Hello all,
we are migrating 4 hosts from 2.5.x to 3.0.1 build 35804.
The hosts are:
1 DELL 6850 4 Xeon 3.0 with 16GB RAM
1 IBM 365 4 Xeon 2.2 Ghz with 16GB RAM
1 IBM 445 8 Xeon 2.8 Ghz with 24GB RAM
1 IBM 460 8 Xeon 3.0 Ghz with 32 GB RAM
These hosts run about 45 guests mostly with RedHat Enterprise 3.0 Update 3,4,5,6.
They are used for Oracle DB and varios SAP instances. Some of them have 3.6 GB of Ram and 2vCPU (the maximum allowed by ESX 2.5).
All guests have been migrated by Cloning them as new VM to new LUNs, upgrading Virtual Hardware and then upgrading VMWare Tools.
Suddenly after the migration on some of them we have started to experience unexpceted OOM (Out of Memory) errors in the guest which caused the kernel to kill the involved process (tipically Oracle). Some of them also becomed totally unresponsive and forced us to reset them.
This sounds very strange since in over 18 months of production on ESX 2.5.x we never (and I can assure never) experienced this type of problem, even when the guest was really really loaded (expecially Oracle ones).

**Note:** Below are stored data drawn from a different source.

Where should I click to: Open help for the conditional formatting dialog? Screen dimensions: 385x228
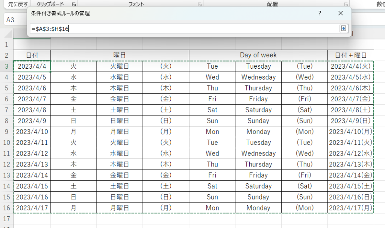[320, 13]
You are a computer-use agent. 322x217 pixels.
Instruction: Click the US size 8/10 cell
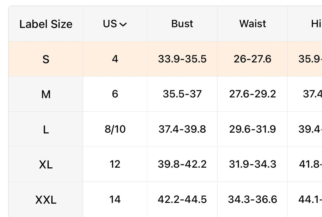coord(115,129)
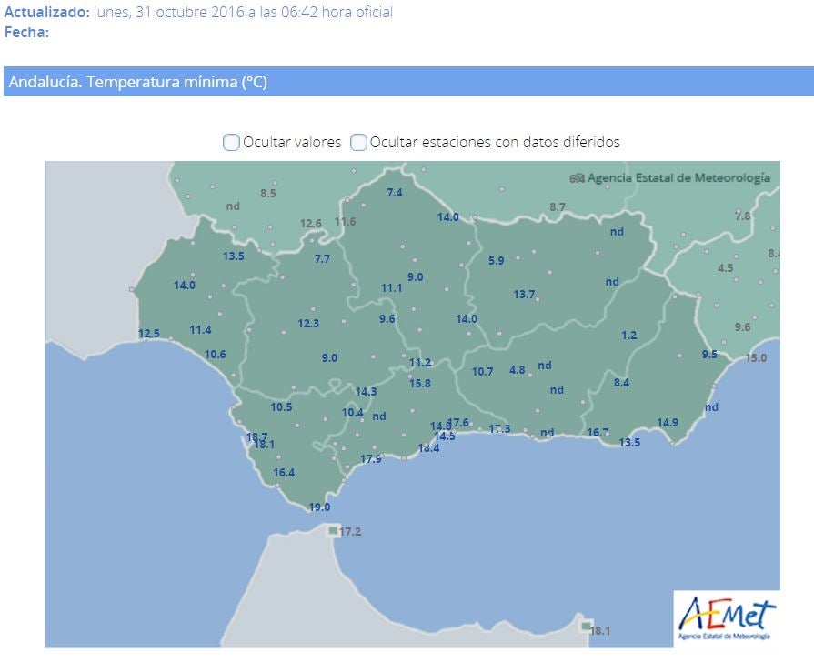The width and height of the screenshot is (814, 662).
Task: Click the 7.4 station value at the north
Action: (394, 193)
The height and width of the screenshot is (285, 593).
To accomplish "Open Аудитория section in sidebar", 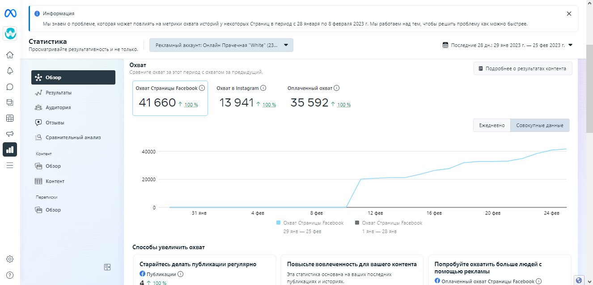I will (58, 107).
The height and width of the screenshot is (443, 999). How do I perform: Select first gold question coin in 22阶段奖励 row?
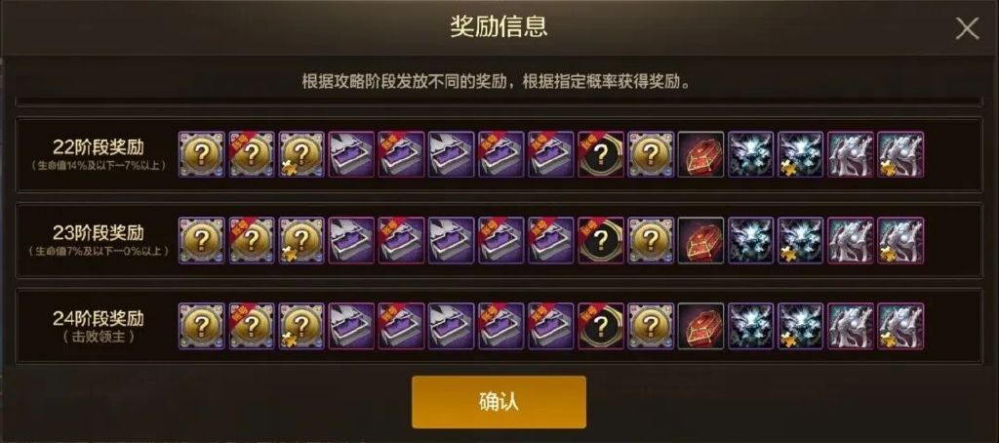click(x=201, y=154)
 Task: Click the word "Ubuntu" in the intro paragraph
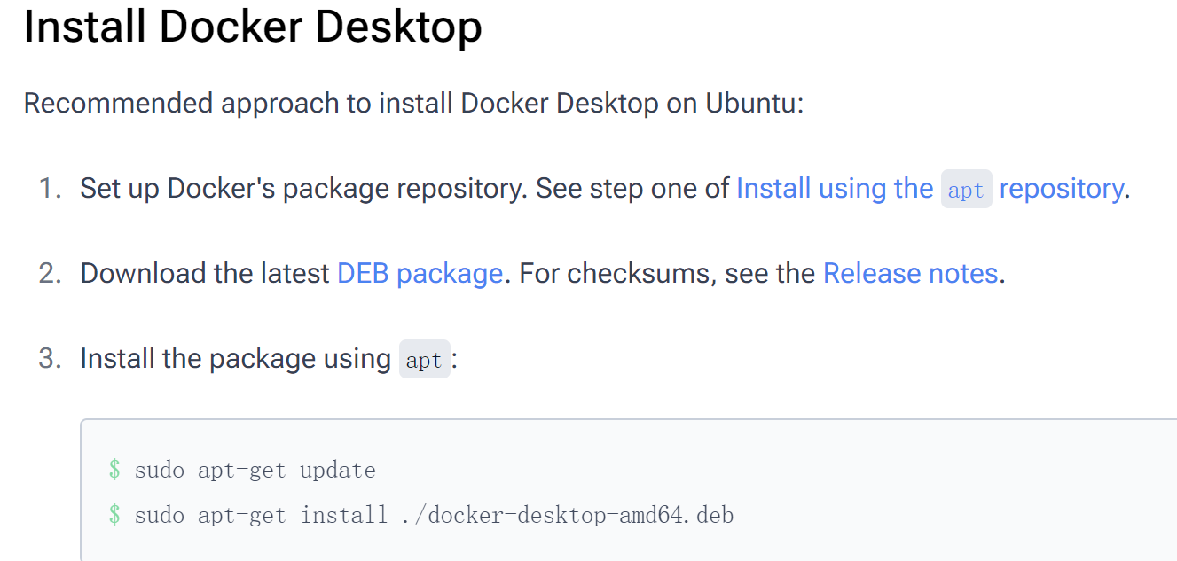(750, 104)
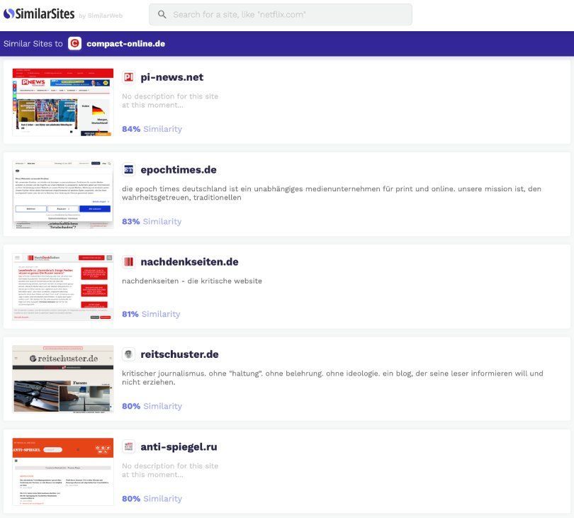This screenshot has width=574, height=518.
Task: Click the pi-news.net favicon
Action: 128,77
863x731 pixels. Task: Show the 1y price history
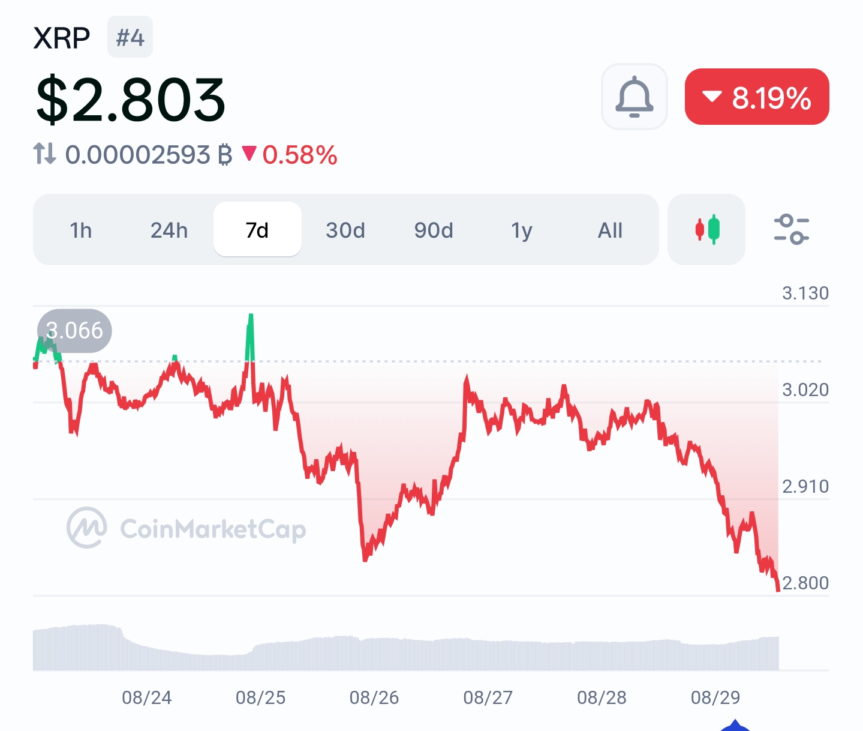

Searching in the forum I found this thread:
http://www.vmware.com/community/thread.jspa?threadID=65293
which helped us to mitigate the situation.
For the moment it seems that after issuing this command:
echo flattax > /proc/vmware/sched/mem
and after playing with reservation the situation is under control.
It seems that by default ESX will be fairly aggressive in swapping out the VM process and so when the guest tries to allocate the necessary memory it will fail even if the guest has the necessary RAM + Swap to handle this.
Is there anyone who is experiencing similar trouble?
Let me know if you need more info.
TIA.
Regards,
Luca